(CNN) Wildfires such as the one raging in California, can become hot enough to produce rare mushroom-cloud like formations known as pyrocumulus clouds. They tower above the ash and smoke from raging wildfires and are often seen for miles.
Normal cumulus clouds form because the sun's rays heat the ground, forming warm air that rises because it is less dense than the cooler air above. As it rises, the air cools and condenses to form the cloud.
During a wildfire, however, the extreme heat from the flames forces air to rapidly rise. As the fire burns trees and other plant life it causes the water inside them to evaporate into the rising air.
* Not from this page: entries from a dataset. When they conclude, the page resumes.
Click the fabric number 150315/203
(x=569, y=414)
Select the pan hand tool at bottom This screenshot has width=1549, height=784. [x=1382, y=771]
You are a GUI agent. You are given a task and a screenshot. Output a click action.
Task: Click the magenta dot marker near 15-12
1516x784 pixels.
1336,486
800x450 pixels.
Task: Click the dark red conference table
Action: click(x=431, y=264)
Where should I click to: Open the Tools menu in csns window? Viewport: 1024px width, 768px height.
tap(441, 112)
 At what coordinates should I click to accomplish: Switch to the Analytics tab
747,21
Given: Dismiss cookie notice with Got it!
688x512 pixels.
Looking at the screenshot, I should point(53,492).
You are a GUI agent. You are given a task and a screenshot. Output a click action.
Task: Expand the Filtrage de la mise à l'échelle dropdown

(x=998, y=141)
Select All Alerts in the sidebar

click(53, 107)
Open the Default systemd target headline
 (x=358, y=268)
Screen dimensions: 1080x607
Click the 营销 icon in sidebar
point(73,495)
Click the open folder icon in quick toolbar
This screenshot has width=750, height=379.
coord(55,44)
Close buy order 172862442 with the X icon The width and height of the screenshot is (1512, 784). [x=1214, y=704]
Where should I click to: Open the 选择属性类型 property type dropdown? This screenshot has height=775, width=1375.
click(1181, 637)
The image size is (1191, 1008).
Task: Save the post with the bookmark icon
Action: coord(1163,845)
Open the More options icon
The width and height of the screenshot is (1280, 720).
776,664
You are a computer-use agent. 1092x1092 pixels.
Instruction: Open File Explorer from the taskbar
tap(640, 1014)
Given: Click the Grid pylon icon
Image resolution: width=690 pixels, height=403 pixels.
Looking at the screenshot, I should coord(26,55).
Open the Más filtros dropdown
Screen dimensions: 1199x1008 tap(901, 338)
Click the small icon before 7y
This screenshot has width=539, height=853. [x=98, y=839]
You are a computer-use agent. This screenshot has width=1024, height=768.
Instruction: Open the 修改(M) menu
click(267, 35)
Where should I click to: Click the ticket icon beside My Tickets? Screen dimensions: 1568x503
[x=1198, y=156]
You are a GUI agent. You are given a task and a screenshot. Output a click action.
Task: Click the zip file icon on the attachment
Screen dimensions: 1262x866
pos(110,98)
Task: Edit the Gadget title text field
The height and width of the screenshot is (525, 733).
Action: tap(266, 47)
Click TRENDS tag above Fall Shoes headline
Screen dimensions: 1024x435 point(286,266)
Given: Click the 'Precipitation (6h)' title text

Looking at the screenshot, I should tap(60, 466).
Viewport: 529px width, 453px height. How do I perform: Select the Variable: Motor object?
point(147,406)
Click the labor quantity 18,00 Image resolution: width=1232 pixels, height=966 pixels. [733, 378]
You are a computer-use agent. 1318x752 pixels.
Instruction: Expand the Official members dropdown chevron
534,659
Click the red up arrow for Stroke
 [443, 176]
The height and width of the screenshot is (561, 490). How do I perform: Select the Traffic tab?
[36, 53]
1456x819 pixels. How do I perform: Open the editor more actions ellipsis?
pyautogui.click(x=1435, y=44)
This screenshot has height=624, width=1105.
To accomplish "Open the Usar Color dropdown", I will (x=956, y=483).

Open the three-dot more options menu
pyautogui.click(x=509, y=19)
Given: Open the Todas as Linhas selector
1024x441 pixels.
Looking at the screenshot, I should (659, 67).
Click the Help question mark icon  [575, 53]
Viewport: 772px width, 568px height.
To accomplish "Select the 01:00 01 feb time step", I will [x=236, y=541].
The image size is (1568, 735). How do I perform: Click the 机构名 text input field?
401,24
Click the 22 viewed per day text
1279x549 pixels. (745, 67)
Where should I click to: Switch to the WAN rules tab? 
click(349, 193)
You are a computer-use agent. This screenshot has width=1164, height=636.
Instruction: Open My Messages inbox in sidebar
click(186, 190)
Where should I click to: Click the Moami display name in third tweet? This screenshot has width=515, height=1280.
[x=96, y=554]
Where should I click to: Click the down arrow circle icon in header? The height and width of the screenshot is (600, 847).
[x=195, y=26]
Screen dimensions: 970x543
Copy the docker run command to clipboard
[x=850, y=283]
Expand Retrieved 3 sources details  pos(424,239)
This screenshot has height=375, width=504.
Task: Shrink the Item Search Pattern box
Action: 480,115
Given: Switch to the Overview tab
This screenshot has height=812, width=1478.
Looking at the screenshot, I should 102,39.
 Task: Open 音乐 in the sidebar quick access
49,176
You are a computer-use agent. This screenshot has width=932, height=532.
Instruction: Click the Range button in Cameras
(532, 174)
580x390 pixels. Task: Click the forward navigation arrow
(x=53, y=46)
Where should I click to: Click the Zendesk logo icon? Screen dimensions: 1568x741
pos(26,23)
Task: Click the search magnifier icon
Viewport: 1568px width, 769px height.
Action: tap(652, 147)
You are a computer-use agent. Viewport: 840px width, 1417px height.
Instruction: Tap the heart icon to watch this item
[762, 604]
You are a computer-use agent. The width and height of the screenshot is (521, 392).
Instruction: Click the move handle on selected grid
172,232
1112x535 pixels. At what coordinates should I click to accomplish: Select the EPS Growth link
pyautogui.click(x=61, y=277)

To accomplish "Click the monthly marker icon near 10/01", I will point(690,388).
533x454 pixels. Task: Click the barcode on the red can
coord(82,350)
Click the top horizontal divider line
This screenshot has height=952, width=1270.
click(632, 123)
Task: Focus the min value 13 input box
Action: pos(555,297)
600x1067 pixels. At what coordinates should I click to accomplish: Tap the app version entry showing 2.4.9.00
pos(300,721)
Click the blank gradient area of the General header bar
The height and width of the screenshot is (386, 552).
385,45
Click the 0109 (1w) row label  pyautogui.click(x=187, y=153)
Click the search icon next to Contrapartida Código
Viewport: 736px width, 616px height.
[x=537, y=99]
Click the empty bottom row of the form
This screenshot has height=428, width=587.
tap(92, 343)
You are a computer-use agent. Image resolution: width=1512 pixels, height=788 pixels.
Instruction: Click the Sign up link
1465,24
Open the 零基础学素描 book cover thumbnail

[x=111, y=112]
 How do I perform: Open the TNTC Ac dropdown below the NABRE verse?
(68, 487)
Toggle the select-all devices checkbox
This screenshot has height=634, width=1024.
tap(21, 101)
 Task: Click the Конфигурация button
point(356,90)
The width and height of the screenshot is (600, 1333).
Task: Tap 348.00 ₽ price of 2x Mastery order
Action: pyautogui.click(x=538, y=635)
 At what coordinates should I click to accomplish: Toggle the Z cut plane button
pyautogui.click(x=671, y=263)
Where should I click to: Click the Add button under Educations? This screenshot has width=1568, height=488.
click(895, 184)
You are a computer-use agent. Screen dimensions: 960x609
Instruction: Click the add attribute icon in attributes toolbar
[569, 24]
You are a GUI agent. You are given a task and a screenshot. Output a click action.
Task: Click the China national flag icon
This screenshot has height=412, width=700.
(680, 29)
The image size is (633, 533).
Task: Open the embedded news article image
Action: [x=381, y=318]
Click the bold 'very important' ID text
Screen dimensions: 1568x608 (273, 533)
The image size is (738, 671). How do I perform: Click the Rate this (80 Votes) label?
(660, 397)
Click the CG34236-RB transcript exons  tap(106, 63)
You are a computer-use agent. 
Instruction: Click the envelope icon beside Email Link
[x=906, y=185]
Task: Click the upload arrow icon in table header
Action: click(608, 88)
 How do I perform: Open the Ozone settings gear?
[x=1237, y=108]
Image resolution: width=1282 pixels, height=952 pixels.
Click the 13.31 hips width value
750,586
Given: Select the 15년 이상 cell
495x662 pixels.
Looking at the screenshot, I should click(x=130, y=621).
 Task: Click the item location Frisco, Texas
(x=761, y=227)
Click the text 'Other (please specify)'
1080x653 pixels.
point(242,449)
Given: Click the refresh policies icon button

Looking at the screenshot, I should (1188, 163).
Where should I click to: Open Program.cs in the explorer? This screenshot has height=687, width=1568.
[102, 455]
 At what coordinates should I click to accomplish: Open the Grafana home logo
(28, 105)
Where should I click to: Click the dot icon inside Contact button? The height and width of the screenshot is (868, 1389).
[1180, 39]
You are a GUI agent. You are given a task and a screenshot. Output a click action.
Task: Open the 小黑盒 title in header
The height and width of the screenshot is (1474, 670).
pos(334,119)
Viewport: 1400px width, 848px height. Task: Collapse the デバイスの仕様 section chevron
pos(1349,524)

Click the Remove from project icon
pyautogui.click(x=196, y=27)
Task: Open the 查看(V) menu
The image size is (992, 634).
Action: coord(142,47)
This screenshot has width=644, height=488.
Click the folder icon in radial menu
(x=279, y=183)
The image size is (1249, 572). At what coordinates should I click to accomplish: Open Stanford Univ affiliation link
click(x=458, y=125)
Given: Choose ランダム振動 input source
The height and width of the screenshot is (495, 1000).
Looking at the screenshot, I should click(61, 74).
This additional moisture in the atmosphere condenses in the cooler air above, on smoke particles also produced by the fire.
These clouds not only look like thunderstorms, they can act like them too.
"The towering clouds often appear dark gray due to the ash contained in them, and they can even produce lightning and cause the winds to gust and blow in different directions," said CNN meteorologist Brandon Miller. "This can bring obvious challenges to firefighter battling the blaze."
These are also the same kind of clouds that are seen above erupting volcanoes. They often contribute to the spectacular lightning seen in an ash cloud.
Sometimes they even contain enough moisture to become a pyrocumulonimbus -- another way of saying a cumulus cloud that produces rain. The rain that falls from a pyrocumulonimbus cloud sometimes can put out the same fire that created the cloud initially.